What worried Ogi most was that the widow of the founder of the Church of the Flaming Green Tree might not like it if internal affairs of the church were discussed with local people—especially in the chapel. But Satchan agreed to attend, as long as Asa-san and Mr. Matsuo were also there, and for the first time in a long while entered the chapel that her church had once owned. Town officials had also wanted to attend, but Asa-san had been able to limit their attendance to just a few of the more influential members.
“How do you feel about the religion you’ve created, leading people to salvation—and about your own salvation?” Satchan asked, to start off the meeting.
“Well,” replied Patron, recoiling somewhat, “didn’t you and your late husband also found a church?”

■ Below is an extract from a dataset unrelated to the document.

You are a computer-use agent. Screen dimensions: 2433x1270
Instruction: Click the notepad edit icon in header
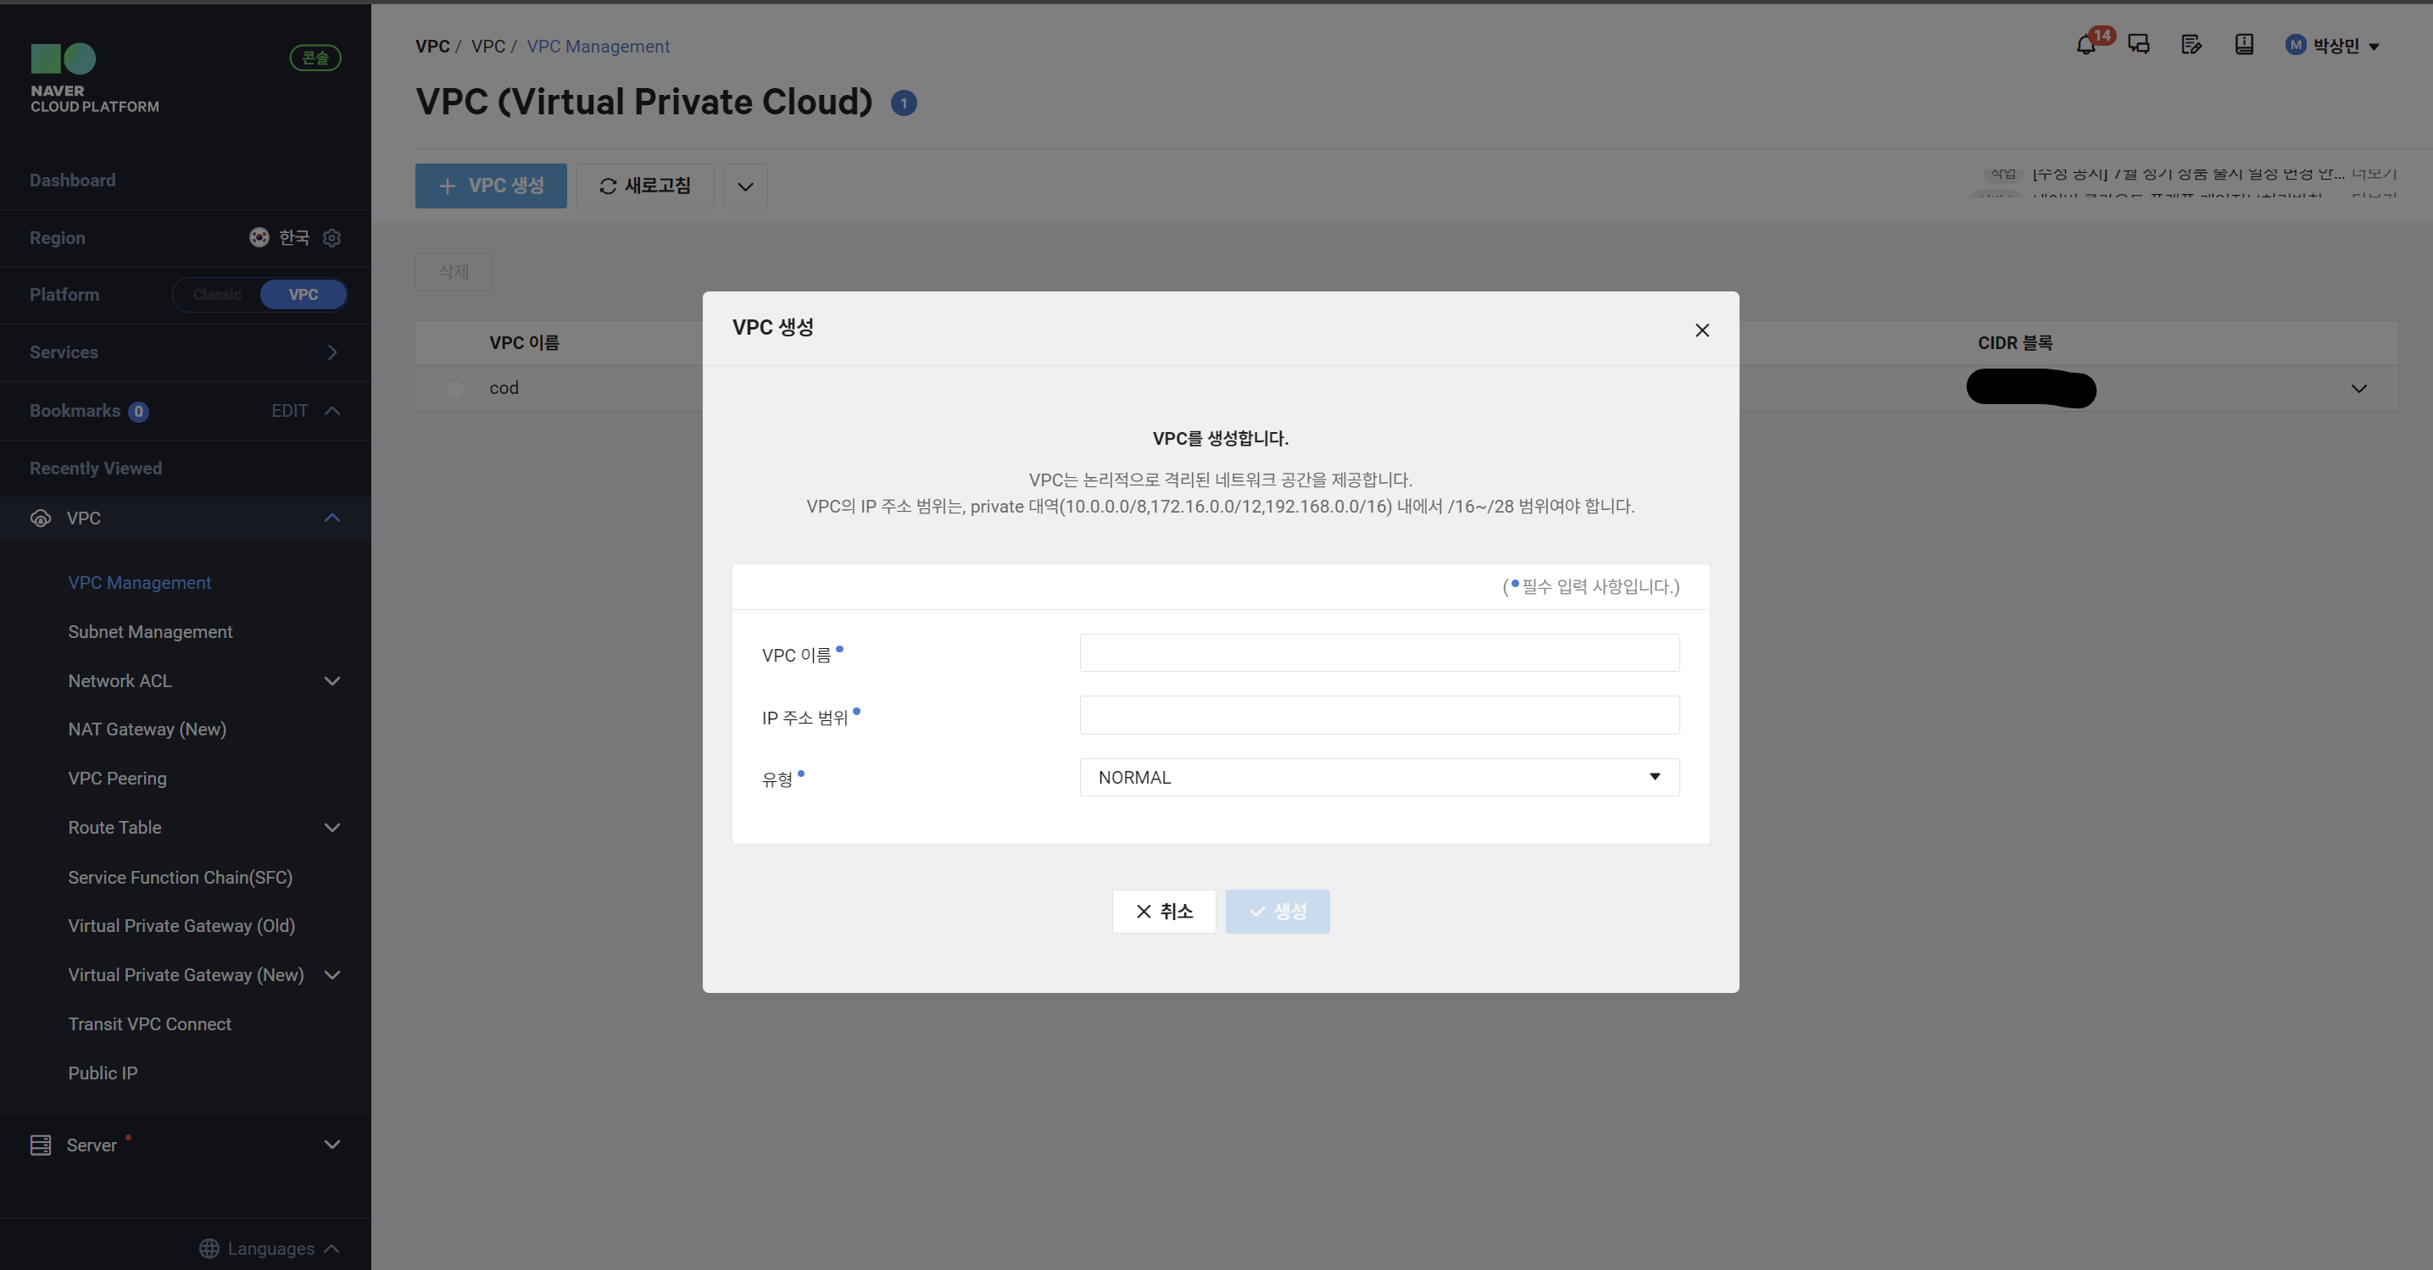(2191, 44)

“Satchan merely wants to ask an honest question of someone who is involved in a similar movement—and in the same place, no less,” Asa-san explained encouragingly.
“I don’t feel so much that I’m continuing some teachings of the founder of our church,” Satchan explained in a softer tone. “I spend more time considering how my husband felt about things himself, as a flesh-and-blood human being. I believe he tried to lead his followers to salvation, but when I remember how he died I wonder whether he cared about his
own
salvation at all. I’ve been pondering this for quite some time.”
Patron clearly relaxed when he heard this. He also seemed to show interest in this earnest individualistic woman, well into her middle years.
“Before I did the now-infamous Somersault,” Patron said, “when I was quite involved in religious activities, I don’t think I really seriously considered my own salvation either. It was after I fell into hell that the question of my salvation became a pressing matter. When you lead a religious organization, you soon become terribly busy, rushing around like crazy all the time. I had no time to consider whether I was saved, or wasn’t saved, or even whether I would reach salvation in the end or not. What I wanted most was to lead
the suffering young people who came to us for salvation. I actually groped for ways to push them in that direction.
“What I know from my own experience—and this is the same both at the beginning of the church and when it was at its height—is that there was indeed a way for the suffering people who came to our church to find the salvation they sought. All of them were proceeding toward their own salvation. The greater their awareness that they were not yet saved, the greater their conviction that they were on the path to salvation, despite the difficulties they might encounter. In fact, it was the very awareness that they hadn’t yet reached salvation that accelerated their faith.
“As I’ve thought about my own salvation, or my image of salvation in the ten years since the Somersault, my ideas have become simplified—boiled down to a single mathematical formula, if you will. When a person thinks about death or is actually facing death, if he’s convinced that his life and death are fine the way they are, isn’t he saved?
“In my new church, my followers should be able to say, when they think about death or are actually staring down death,
Let’s go! Hallelujah!
is another way of putting it. The basic orientation of my movement is to lead people gently in that direction. In order to do that, though, one has to truly repent. As long as one has a true awareness that the end of the world is near, this can be accomplished.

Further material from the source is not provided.